Alice Belton's life was not one of great distinction or accomplishment, but it was far from ordinary. The daughter of Philadelphia's leading Negro orthodontist, she grew up in the 1940's in a world that was privileged, but at the same time narrowly confined by the pressures of race and class and color.
Alice's father expected her to be a role model for her race, but he did not want her to associate with peple who were poor or darker-skinned, or who were white. His goals for her were clear: she would attend a prestigious black university, join an elite sorority, and, after graduation, marry a man of her own class and color and become a leader in the society in which she had been raised.
By her senior year in high school, Alice knew that she was lesbian, and that her father's dreams for her were not possible. She wanted to go to college in the North, to study engineering. When her father refused to allow this, she rebelled and joined the army.

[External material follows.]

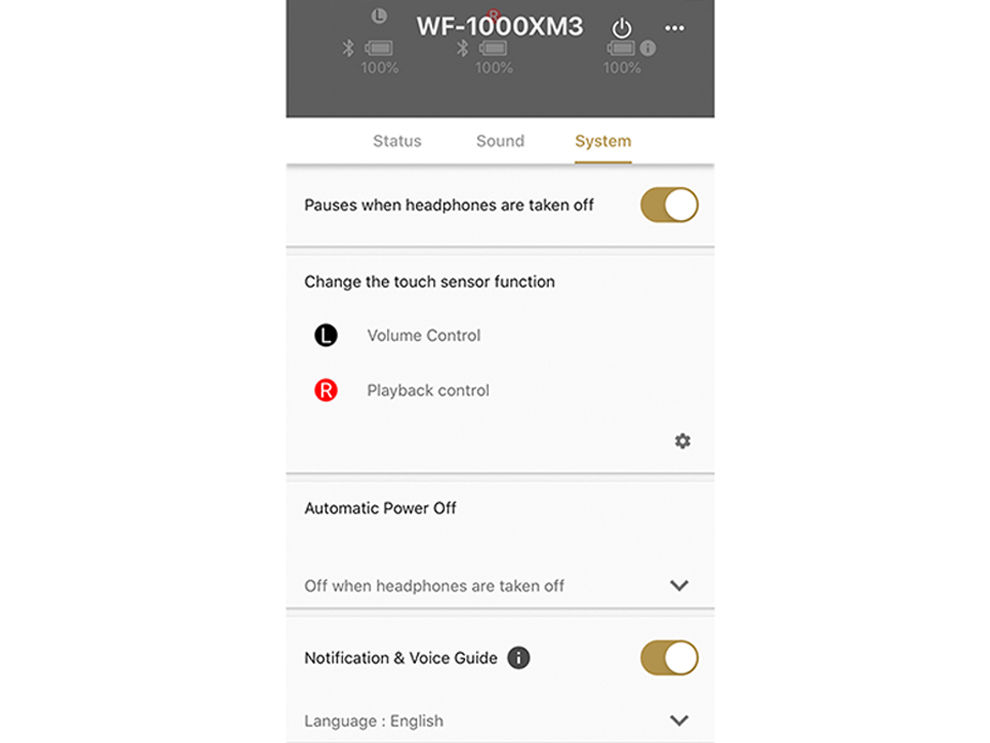The height and width of the screenshot is (743, 990).
Task: Tap the power icon in the header
Action: 622,28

Alice's army career was short and brutal. Within a year, the army suspected that she was lesbian. She was thrown into a cell, and interrogated night and day until she broke down, confessed to here sexuality and named others. She was then summarily dismissed with a dishonorable discharge.

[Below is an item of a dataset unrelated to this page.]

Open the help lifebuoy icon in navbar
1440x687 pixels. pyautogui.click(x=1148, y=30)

Following her discharge from the army, Alice moved to Boston, to a job in a food processing plant, and later to a job at Polaroid, first on an assembly line and then as a supervisor. During this time, she attempted to establish a black identity, living in a black neighborhood and becoming involved in the civil rights movement, but throughout her life she felt she was an outsider in both the black and the white worlds. And, in this time long before Stonewall, she gelt that she was an outsider in the straight world as well.

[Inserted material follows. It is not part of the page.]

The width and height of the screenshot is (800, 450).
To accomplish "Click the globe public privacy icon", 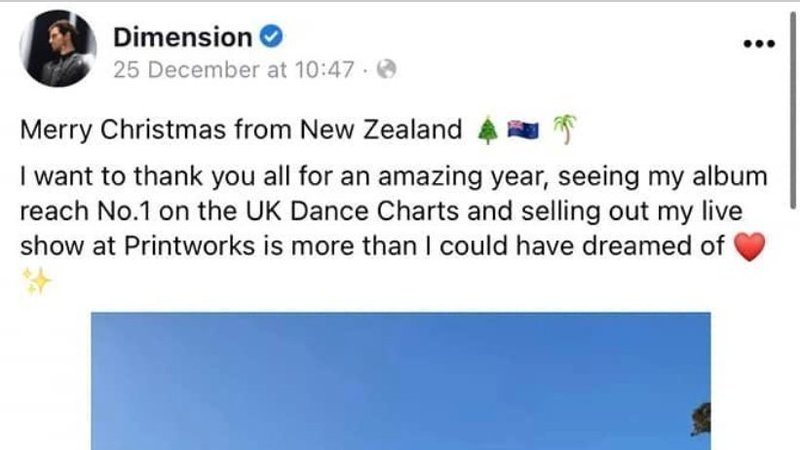I will pos(389,70).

In 1963, Alice began attending Radcliffe, first as a part-time student throught Polaroid's employee benefit program, and then, through scholarship help, as a full-time student. She finally graduated in 1969.
After her graduation, Alice considered starting the process to have her army discharge upgraded, but she never followed through on it. Nearly twenty years later, her army experience was still too painful for her to face. She had also hoped that finishing college would in some way make her life different and better, but this hope was not realized. She committed suicide in 1971.
This event has been established in memory of Alice Belton, to help us to remember how difficult a road some of us have walked, and to remind us that the pressures under which Alice lived, and which contributed to her death, are not matters of history. Somewhere, at this very moment, another young woman is being discharged from the military because she is lesbian. Racism, sexism and homophobia are living problems, still, in our society. We hope that honoring Alice Belton's life will strengthen us for the work which remains to be done.